Hope that all made sense and will assist someone out there with similar issues ...

1

An anonymous user posted the following (as an invalid edit) based on an article they found

https://www.pingidentity.com/support/solutions/index.cfm/How-to-process-a-LDAP-multi-valued-attribute-and-return-it-as-a-multi-valued-SAML-attribute673515

In PING, under the "Attribute Contract Fulfillment" step, we used an OGNL Expression similar to the following:

new org.sourceid.saml20.adapter.attribute.AttributeValue(#this.get("ds.YOUR AD.memberOf").toString().replaceAll("[|]","").replaceAll("CN=","").replaceAll(",OU=FileAccessGroups,OU=Resources,DC=ETC,DC=ETC,DC=ETC,DC=ETC,DC=ETC","").{?matches(".*")})

We changed the default Match to choose all strings rather than matching on CN=Admin as per the example given. This would iterate through all group strings and remove anything we specified with the .replaceAll(......). As you can see, you can add multiple .replaceAll /s to cater for the removal of any unwanted prefix / suffix / etc for the Group name. Ultimately this enabled us to isolate the AD group CN, without all the extra guff and pass them as separate role claims.

Within SharePoint, we used the LDAPCP Custom Claims provider Project from CodePlex to resolve AD groups names from AD (in the people picker). Ensure the role claim type is mapped to the LDAP attribute cn and LDAP object class is group.

Disclaimer: I have not checked the above.

0

I'm not aware of any product doing the required work. In a design phase one could choose a different approach to authentication from the outside (ADFS, TMG with OTP, ...) but it sound like you are stuck to the current implementation. I'm not sure if there is a transparent way but let me describe my ideas:

I would try to get rid of the SAML authentication part. On the SharePoint side you would have to setup Kerberos and configure the environment to handle a Kerberos topic called "protocol transition". This feature will allow a process to impersonate any user (some exceptions are in place) to specified Kerberos enabled resources like SharePoint. Microsoft’s TMG is doing some similar stuff: http://technet.microsoft.com/en-us/library/cc995228

I'm not aware if you could plug into TMG and customize the behavior to fit your needs, but I would not bet on it. We as a company did a setup of ISA 2006 using RSA OTP to authenticate users from the outside of the company (from the internet) without the need to enter their AD password.
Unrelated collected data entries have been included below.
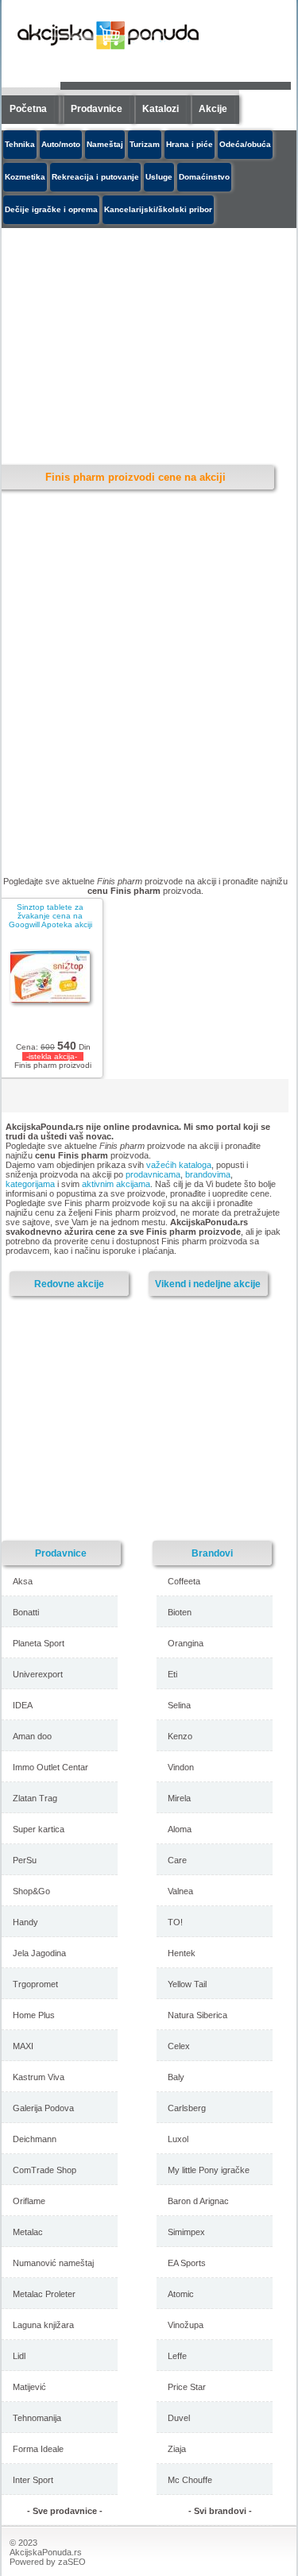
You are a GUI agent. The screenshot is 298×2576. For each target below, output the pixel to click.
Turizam (145, 144)
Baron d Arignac (198, 2201)
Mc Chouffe (190, 2480)
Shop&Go (31, 1891)
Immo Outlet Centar (50, 1767)
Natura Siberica (197, 2015)
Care (177, 1860)
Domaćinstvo (204, 176)
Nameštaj (105, 144)
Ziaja (177, 2449)
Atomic (181, 2294)
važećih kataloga (178, 1165)
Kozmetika (25, 176)
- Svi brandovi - (220, 2511)
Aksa (23, 1581)
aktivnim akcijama (116, 1184)
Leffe (177, 2356)
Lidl (19, 2356)
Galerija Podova (43, 2108)
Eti (172, 1674)
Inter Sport (33, 2480)
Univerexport (38, 1674)
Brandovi (212, 1553)
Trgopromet (35, 1984)
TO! (175, 1922)
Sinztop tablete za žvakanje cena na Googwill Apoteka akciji (50, 916)
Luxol (178, 2139)
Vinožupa (185, 2325)
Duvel (179, 2418)
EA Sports (187, 2263)
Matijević (29, 2387)
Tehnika (20, 144)
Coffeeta (184, 1581)
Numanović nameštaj (53, 2263)
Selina (179, 1705)
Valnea (180, 1891)
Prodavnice (96, 108)
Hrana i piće (189, 144)
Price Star (187, 2387)
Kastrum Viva (38, 2077)
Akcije (213, 108)
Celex (179, 2046)
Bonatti (26, 1612)
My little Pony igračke (209, 2170)
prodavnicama (153, 1174)
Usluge (158, 176)
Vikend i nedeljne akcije (208, 1283)
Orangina (185, 1643)
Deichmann (34, 2139)
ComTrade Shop (44, 2170)
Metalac (28, 2232)
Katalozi (160, 108)
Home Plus (34, 2015)
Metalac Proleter (44, 2294)
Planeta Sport (38, 1643)
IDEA (23, 1705)
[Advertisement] (141, 1417)
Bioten (180, 1612)
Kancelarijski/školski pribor (158, 209)
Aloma (180, 1829)
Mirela (179, 1798)
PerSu (25, 1860)
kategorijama (30, 1184)
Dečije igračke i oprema (51, 209)
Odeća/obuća (245, 144)
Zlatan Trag (35, 1798)
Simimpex (186, 2232)
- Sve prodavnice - (65, 2511)
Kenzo (180, 1736)
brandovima (207, 1174)
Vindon (181, 1767)
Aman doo (32, 1736)
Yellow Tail (187, 1984)
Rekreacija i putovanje (95, 176)
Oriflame (29, 2201)
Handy (25, 1922)
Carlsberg (187, 2108)
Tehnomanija (37, 2418)
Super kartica (38, 1829)
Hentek (181, 1953)
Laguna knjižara (43, 2325)
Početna (28, 108)
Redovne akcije (69, 1283)
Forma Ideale (38, 2449)
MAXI (23, 2046)
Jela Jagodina (39, 1953)
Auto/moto (60, 144)
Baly (176, 2077)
The authentication is done by RADIUS to validate the OTP and from here the ISA server is doing the protocol transition and impersonates the user to SharePoint.

In your scenario you could write a custom reverse proxy (using IIS, Application Request Routing and URL Rewrite engine all from MS) to take the SAML token from PING, validate the token and then the match it against AD. Impersonate the user using the protocol transition and from this point the PING identity will be the AD user to SharePoint. All AD stuff is working (Groups, ...).

We did a project just a few weeks ago where we developed a custom reverse proxy based on the mentioned tech from MS to pre validate SAML tokens before they hit the final AD integrated servers. This is not your scenario, but it show that you can intercept the traffic from the client and modify the stream to do some extra stuff.

Just to make my point clear: I would not recommend to do stuff like that in production, but if you can't change any parameters this could be starting point.